Third, the nature of the command must be analyzed to make sure the Christian is not being commanded to violate God’s other commands, laws, and instructions. Murder and rape etc., are certainly not commands coming from God.
And here is the crux of the issue. The Bible does indeed make moral claims. However, the Bible also records not only God, but his followers, ignoring and violating these moral claims. What’s up with that? Surely Thiessen is aware that God commanded the Israelites to murder and rape those he determined were his enemies. If Thiessen wants to debate me on this issue, I’m game.
Fourth, one must be careful not to confuse the commands given in the OT as commands to be followed today. For example, God commanded certain activities to be done as punishment for the other people’s sins. Those commands are very people and era specific and are not in force today.
Does Thiessen really believe that every act of violence God commanded Israel to do is moral? What did the innocents murdered and raped by the Israelites — as commanded by God — do that deserved such punishment?

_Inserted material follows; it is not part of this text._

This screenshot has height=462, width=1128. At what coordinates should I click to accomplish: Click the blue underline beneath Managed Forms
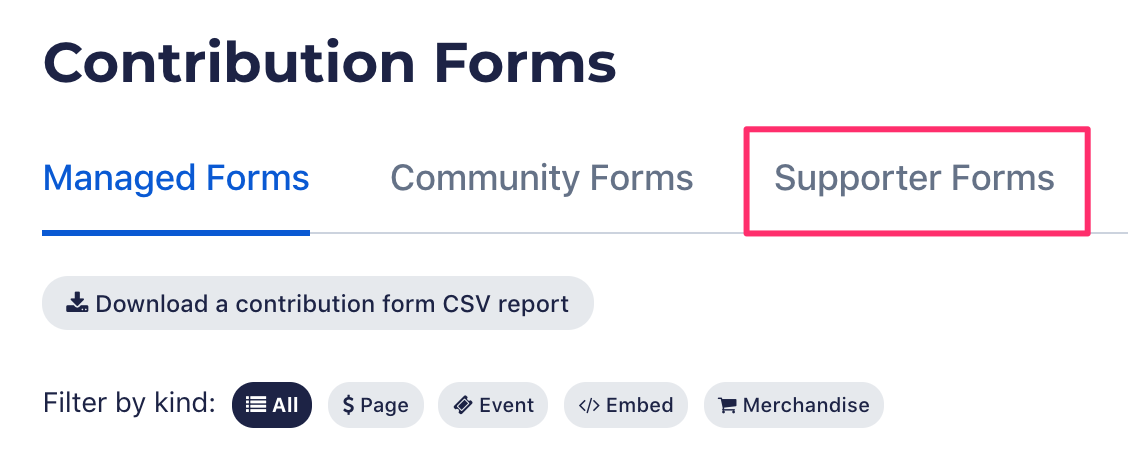pos(176,232)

Thiessen wants us to believe that God went to anger management classes, and now he behaves differently. However, the book of Revelation reveals a God who is still very much a vicious monster. Richard Dawkins was right when he said:
The God of the Old Testament is arguably the most unpleasant character in all fiction: jealous and proud of it; a petty, unjust, unforgiving control-freak; a vindictive, bloodthirsty ethnic cleanser; a misogynistic, homophobic, racist, infanticidal, genocidal, filicidal, pestilential, megalomaniacal, sadomasochistic, capriciously malevolent bully.

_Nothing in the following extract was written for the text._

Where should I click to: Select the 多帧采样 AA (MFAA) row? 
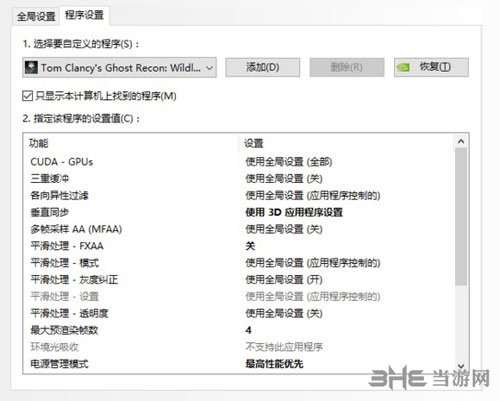point(239,229)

As far as we know, God does not command anyone to kill others as punishment for their sins in the modern age. Those types of commands come from evil, and we know they come from evil because they violate God’s laws, instructions, and so on.
If these commands “come from evil,” logically God and the Israelites committed evil acts. I conclude, then, that the God portrayed in the Bible is evil.
Thiessen has no evidence for this claim. We humans cannot know God’s mind, the Bible says, yet Thiessen thinks he can discern and know the mind of God.
Then, we have NT instructions to guide us in how we obey God. Galatians 5 tells us:
22 But the fruit of the Spirit is love, joy, peace, patience, kindness, goodness, faithfulness, 23 gentleness, self-control; against such things there is no law.
Thiessen might want to meditate on these verses and change his ways. My interactions with Thiessen suggest that he doesn’t think these verses apply to him.
We are also told in Romans to obey the laws of the land and murder, rape, pedophilia, etc., are against the law of the land and a Christian cannot disobey those laws. As you see by the quoted verse above, we are instructed to live according to the Spirit, which does not have any evil or evil doing in it.
Evil is evil, right? So if certain behaviors today are evil, those same actions were evil in the Old Testament too. Thiessen cannot have it both ways.
As for the question, if God commands something against a Christian’s personal moral code, would that person obey God? First, a Christian should not have a moral code that contradicts God’s or his instructions. etc.
But, every Christian does. No two Christians have the same moral code, and that incudes Evangelicals who claim that the Bible is their rulebook.
Second, it is better to obey than sacrifice, so the Christian must always obey God, as long as it is God giving the instructions. Disobedience is sin and wrong. Third, we do not go by the unbelieving world’s standards for commands or obedience . . .
Again, how can an Evangelical Christian infallibly know that it is God commanding them to do something? They can’t.
….
I wrote:
Does genocide, child sacrifice, and slavery promote the well-being of others and human flourishing? Of course not. Yet, when God commands such things, all of a sudden, Christians lose all sense of what’s best for themselves and others.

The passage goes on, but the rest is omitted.